> [Your tasks]
**a.** Check each statement against the passage on asking questions in spoken Croatian, answering yes or no and quoting the words that decide it. (i) The two meanings of the "Kaj" question are said with the same intonation. (ii) Informal ways of forming a question can subtly change its tone. (iii) Only very advanced learners should try to deal with these issues.
**b.** Write out the rows from the line containing "Given: Select the Consent menu item" through the last of the rows, including both ends, and leave out the pictures.

> [Page]
* start *
For example, in Northwestern Croatia, including Zagreb, people often use _kaj_ as the question marker _-- __"Kaj si [ti] bio/bil tamo?" _is often used with the meaning "Were you there?" rather than "What were you there?" (the intonation is different for those two meanings, of course). You'll often hear this even from people whose speech isn't influenced by Kajkavian that much overall. Sometimes I even hear people using _šta_ in the same way (i.e. using _"Šta si [ti] bio tamo?"_ with the same meaning). This could be either due to Shtokavians moving into Kajkavian areas and analogizing with Kajkavian, or due to Kajkavians' imperfect acquisition of the Shtokavian grammar.

Overall, this is a very complicated issue when it comes to the everyday spoken language. The choice between different informal ways of making a question, including the issue of pronoun dropping, can often make subtle differences in the tone of the question. But I think that only very, very advanced learners should try to tackle those issues.
* end *
> [Record extracts]
* start *
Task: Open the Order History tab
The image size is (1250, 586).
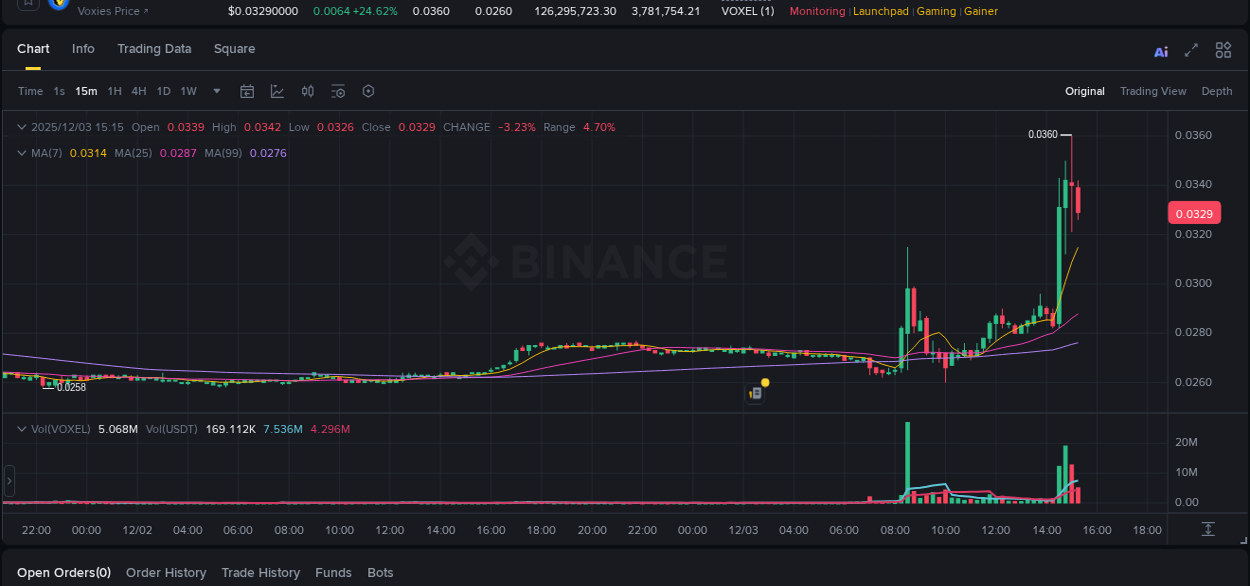Action: pos(166,572)
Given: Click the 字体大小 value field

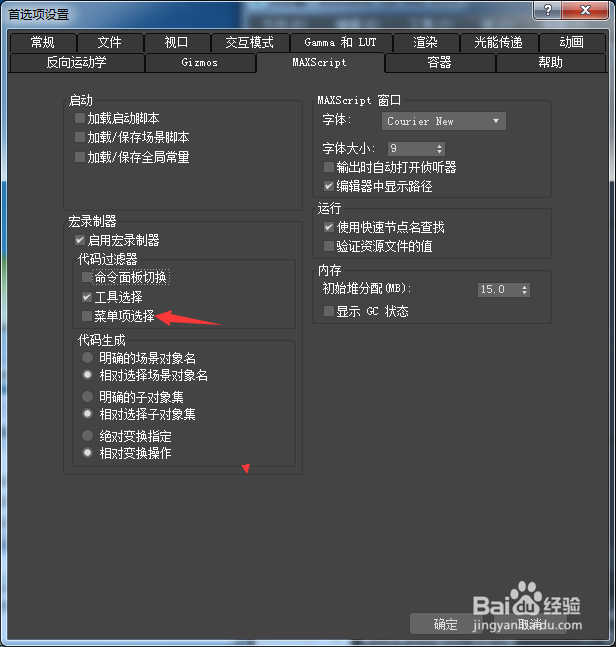Looking at the screenshot, I should 411,149.
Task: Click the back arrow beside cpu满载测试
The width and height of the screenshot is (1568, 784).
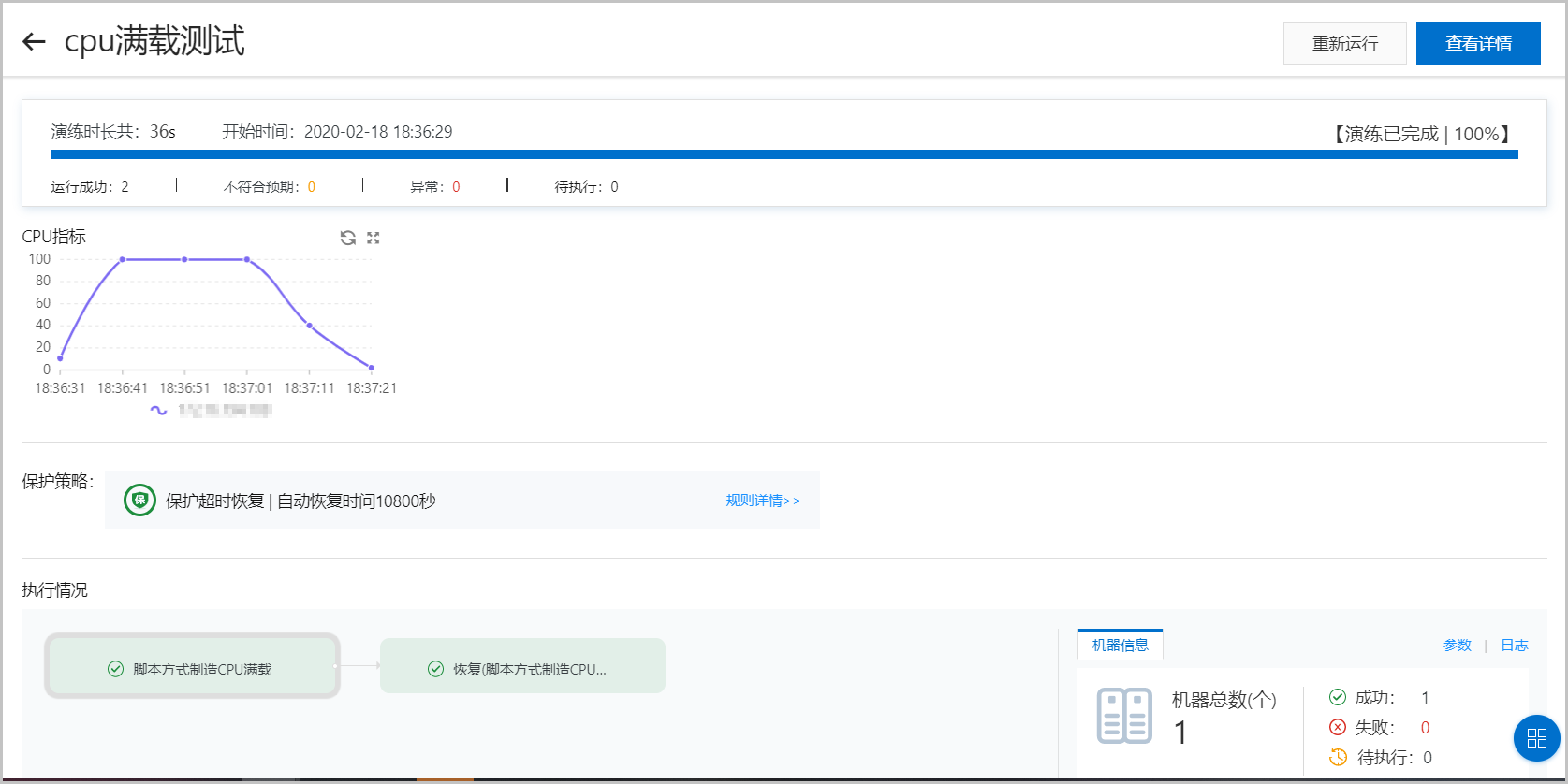Action: (x=34, y=41)
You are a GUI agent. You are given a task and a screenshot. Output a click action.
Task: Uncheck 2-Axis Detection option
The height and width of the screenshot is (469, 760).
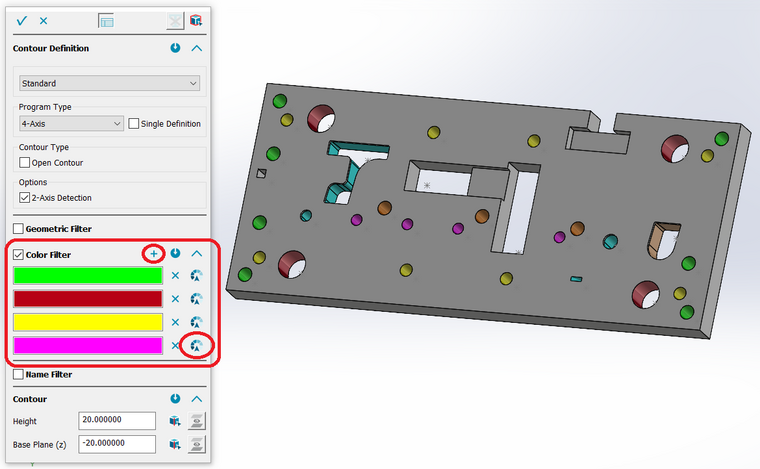25,198
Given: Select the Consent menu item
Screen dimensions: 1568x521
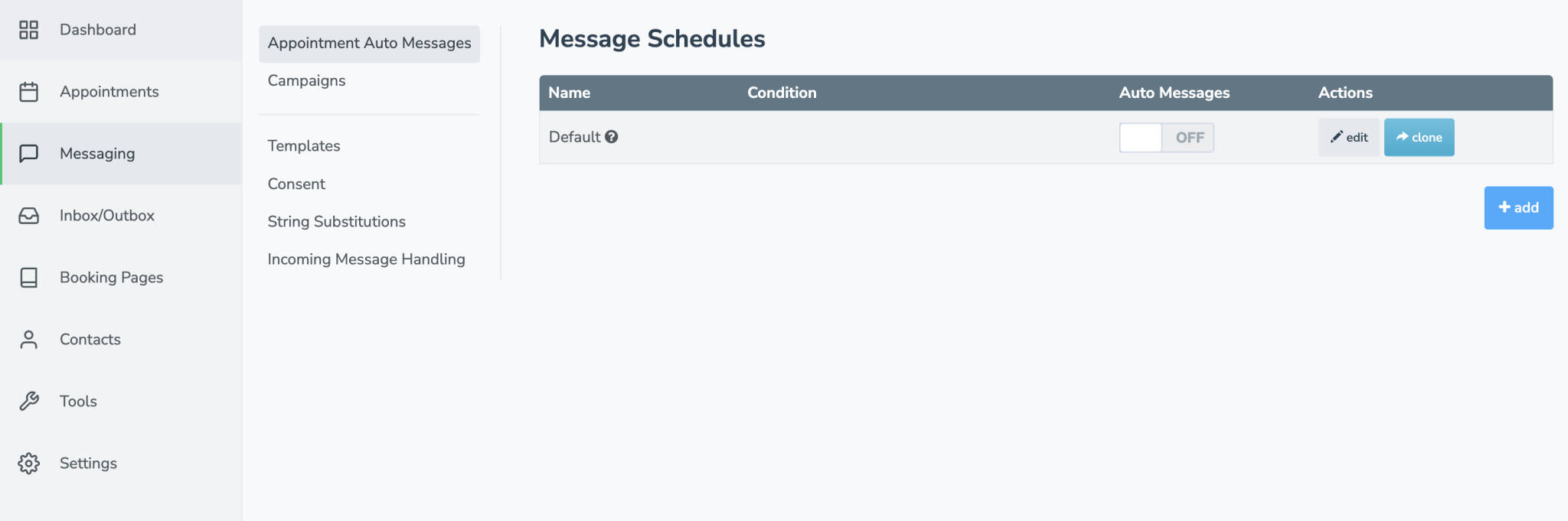Looking at the screenshot, I should coord(296,184).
* end *
> [The solutions]
**a.**
(i) No: "the intonation is different for those two meanings, of course"
(ii) Yes: "can often make subtle differences in the tone of the question"
(iii) Yes: "only very, very advanced learners should try to tackle those issues"

**b.**
Given: Select the Consent menu item
Screen dimensions: 1568x521
Looking at the screenshot, I should coord(296,184).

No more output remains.